___ TEXT FOR ANALYSIS ___

Spotify will be in the spotlight this afternoon as it reports its first-quarter figures, with all eyes on the streaming giant’s subscriber numbers.
The Swedish music platform enjoyed a bumper year in 2020, with paid subscribers hitting 155m thanks to higher demand for music and podcasts during the pandemic.
But Spotify warned that pace of growth was unlikely to continue as global lockdown restrictions began to ease, with some of its new sign-ups pulled forward as a result of Covid.
The company has forecast a maximum of 3m additional paid subscribers in the first quarter, down from 6m in the same period last year and well below the 11m recorded in the last three months of 2020.
But even these conservative estimates could be under pressure after Netflix last month reported a surprise slowdown in first-quarter subscriber growth, leading analysts to question whether the lockdown streaming boom could be coming to an end. Spotify also this week raised its prices on some of its subscription tiers for users in the UK and US.
Tom Johnson, chief transformation officer of Mindshare Worldwide, said the price hike “has to be viewed as a calculated risk”.
“Despite the company benefiting from a boost in its subscriber numbers through 2020, as did most subscriber-based entertainment services as we all spent more time at home, it failed to convert this into better financial results,” he said.
“Raising subscription prices now indicates that Spotify feels that it can do this without losing significant numbers of users as a result.”
Despite concerns about an end to the pandemic party, Aaron Goldman, chief marketing officer at Mediaocean, suggested that comparisons with Netflix’s subscriber slowdown may be overblown.
“In addition to subscriptions, Spotify also monetises via advertising and its ability to deliver targeted messages to logged in users gives it an advantage over web properties that rely on cookies and other measures to resolve user identity,” he said.
Chris Beer, market intelligence manager at GWI, added that Spotify also had greater depth of content than its video streaming rivals, and had also been unaffected by disruption to the production industry.

___ PROVIDED DATA ___

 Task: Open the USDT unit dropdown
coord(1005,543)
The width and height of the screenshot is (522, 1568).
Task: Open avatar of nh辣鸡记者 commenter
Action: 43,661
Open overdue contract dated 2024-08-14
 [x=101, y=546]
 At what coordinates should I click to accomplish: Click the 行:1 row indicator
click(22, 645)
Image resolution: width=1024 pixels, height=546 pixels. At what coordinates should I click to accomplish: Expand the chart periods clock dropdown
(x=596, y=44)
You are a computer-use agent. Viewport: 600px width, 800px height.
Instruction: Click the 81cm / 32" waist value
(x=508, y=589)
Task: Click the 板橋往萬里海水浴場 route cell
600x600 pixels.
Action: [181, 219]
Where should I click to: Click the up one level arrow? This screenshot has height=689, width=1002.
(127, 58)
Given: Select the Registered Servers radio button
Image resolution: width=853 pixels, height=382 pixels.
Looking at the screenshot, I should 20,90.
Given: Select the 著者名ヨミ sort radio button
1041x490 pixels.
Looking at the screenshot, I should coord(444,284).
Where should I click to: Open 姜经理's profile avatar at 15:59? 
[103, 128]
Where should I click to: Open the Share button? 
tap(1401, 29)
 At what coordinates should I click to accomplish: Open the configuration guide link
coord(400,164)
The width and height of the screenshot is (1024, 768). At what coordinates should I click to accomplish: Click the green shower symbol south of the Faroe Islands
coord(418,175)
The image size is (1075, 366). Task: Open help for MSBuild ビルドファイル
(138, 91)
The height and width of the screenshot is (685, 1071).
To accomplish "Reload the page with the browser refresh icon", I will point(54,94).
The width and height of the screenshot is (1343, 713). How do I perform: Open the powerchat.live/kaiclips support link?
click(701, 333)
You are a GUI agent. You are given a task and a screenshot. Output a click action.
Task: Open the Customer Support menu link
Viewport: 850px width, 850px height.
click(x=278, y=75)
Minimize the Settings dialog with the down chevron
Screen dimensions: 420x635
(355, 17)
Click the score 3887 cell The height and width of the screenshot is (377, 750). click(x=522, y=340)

___

## INSTRUCTIONS:
a) Reproduce the passage of the Spotify earnings article from "But Spotify warned" up to and including "the UK and US.".
b) Write what comes next in the Spotify earnings article, picking up after its final sentence.

## YOUR RESPONSES:
a)
But Spotify warned that pace of growth was unlikely to continue as global lockdown restrictions began to ease, with some of its new sign-ups pulled forward as a result of Covid.
The company has forecast a maximum of 3m additional paid subscribers in the first quarter, down from 6m in the same period last year and well below the 11m recorded in the last three months of 2020.
But even these conservative estimates could be under pressure after Netflix last month reported a surprise slowdown in first-quarter subscriber growth, leading analysts to question whether the lockdown streaming boom could be coming to an end. Spotify also this week raised its prices on some of its subscription tiers for users in the UK and US.

b)
“Film and TV services rely much more on exclusives, whereas almost all music streaming services have access to the same content library — meaning their users don’t tend to become fatigued with them,” he said.
Another key area for Spotify will be podcasts, and the company has spent more than half a billion dollars snapping up podcast firms in recent years as it looks to get ahead.
But competition is heating up. Facebook this week announced plans to roll out an in-app podcast player, while Apple has launched a paid subscription service for podcasts, forcing Spotify to follow suit.
Paul Reynolds, managing director at creative agency Massive Music said it was “clear that the podcasting battle lines have been drawn among the tech giants”.
“Spotify is still an attractive platform for advertisers; its enormous subscriber base is enviable compared to the next best platforms, and is regularly expanding into new markets. A new global strategy to force premium subscribers to listen to podcast adverts will also surely be music to the ears of advertisers,” he said.
But after it emerged boss Daniel Ek is preparing a bid to buy Arsenal Football Club, Reynolds warned that Spotify had to be “wary not to stray too far from its position in the music industry and its responsibility to recording artists and songwriters by being too aggressive in its hunt for new revenue streams”.